Focusing all the media attention only on the Amazon has also had a devastating impact on other jewels of the Brazilian environment, such as the Pantanal, the world’s largest wetland, an immense alluvial plain that Brazil shares in the Mato Grosso region with neighboring Bolivia and Paraguay. The city council of Cáceres, population 100,000 in the state of Mato Grosso, which had included “the defense of the rights of nature” in the main municipal law, a decision considered historic, changed its mind about ten days ago under pressure from the agribusiness sector. Thus, the possibility for the law to protect the parts of the territory whose biome was considered endangered has disappeared. In 2020, according to a study published yesterday and conducted by INPE, the National Institute for Space Research, devastating fires burned more than 30% of the Pantanal, some 45,000 square kilometers. In addition, there has been the paradox that roads announced by the government of Jair Bolsonaro as “works to bring the Pantanal out of isolation” have become new drug trafficking routes. Last June, Operation Ardea of the Brazilian Federal Police uncovered a network of drug traffickers that even used airplanes to transport drugs to the Pantanal from Bolivia.

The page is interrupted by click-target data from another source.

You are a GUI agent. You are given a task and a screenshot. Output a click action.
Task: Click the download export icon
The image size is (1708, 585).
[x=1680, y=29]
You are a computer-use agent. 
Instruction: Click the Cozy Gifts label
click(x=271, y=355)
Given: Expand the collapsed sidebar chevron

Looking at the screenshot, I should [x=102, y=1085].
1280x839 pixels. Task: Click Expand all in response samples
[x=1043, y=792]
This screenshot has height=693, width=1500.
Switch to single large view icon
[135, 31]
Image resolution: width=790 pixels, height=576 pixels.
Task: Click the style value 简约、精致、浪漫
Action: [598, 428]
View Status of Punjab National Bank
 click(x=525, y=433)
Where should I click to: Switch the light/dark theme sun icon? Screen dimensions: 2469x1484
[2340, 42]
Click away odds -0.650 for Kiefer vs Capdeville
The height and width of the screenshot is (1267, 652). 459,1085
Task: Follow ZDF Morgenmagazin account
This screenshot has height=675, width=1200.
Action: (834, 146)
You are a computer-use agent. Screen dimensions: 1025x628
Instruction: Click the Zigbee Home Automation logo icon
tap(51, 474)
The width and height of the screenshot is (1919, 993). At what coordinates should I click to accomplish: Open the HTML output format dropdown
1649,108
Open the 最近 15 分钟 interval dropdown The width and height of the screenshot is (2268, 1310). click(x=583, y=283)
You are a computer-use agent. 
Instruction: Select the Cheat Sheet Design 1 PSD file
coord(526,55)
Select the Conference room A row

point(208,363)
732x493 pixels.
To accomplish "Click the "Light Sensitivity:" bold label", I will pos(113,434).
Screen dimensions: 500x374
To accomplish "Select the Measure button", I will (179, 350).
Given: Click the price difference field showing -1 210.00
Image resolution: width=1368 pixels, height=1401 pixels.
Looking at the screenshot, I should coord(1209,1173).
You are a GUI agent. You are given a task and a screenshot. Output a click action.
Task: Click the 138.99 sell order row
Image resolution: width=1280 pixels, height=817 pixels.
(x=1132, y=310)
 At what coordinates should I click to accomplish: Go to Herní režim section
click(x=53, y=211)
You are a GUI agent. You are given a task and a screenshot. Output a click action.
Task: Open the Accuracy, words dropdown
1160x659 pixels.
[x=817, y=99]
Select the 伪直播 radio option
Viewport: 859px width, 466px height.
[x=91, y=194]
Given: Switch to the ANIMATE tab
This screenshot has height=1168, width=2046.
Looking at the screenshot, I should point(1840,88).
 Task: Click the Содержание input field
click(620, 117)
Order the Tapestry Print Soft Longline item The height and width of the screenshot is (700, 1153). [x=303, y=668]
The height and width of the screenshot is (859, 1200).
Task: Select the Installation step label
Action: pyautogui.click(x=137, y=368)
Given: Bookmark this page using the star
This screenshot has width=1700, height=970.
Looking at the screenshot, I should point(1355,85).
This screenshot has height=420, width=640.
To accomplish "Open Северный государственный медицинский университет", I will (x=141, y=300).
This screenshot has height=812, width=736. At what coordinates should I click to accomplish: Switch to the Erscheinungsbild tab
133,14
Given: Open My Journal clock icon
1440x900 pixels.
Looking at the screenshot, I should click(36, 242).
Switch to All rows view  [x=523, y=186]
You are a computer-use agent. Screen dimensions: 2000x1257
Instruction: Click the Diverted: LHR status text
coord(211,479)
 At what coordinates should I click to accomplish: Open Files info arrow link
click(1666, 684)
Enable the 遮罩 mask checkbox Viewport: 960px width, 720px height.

With the cheapest land in Brazil and no specific legislation to curb the destruction, the Pantanal is attracting a new type of investors who are displacing the original inhabitants of the region by accelerating deforestation. The new “owners”, usually the nouveau riche, are buying up the historic estates that kept the biome intact in order to prioritize unchecked profit. As for the Cerrado, the Brazilian savannah and the second largest biome in Latin America, with an area of two million square kilometers, equivalent to the territory of Mexico, has been registering record deforestation figures for two years. From August 2022 to July 2023, 6,300 square kilometers were destroyed, according to INPE data, and 75% of the deforestation was recorded in the states of Maranhão, Tocantins, Piauí and Bahia. “The Mercosur-EU agreement emphasizes the sustainability of the agricultural production chain, but continues to neglect the Cerrado. It is necessary and beneficial to prioritize it in diplomatic discussions,” says Inpe researcher Michel Eustáquio Dantas Chaves, one of the signatories of an open letter published on July 17 in the scientific journal Nature Sustainability, which warns of the environmental emergency that Brazil is currently experiencing in many of its regions.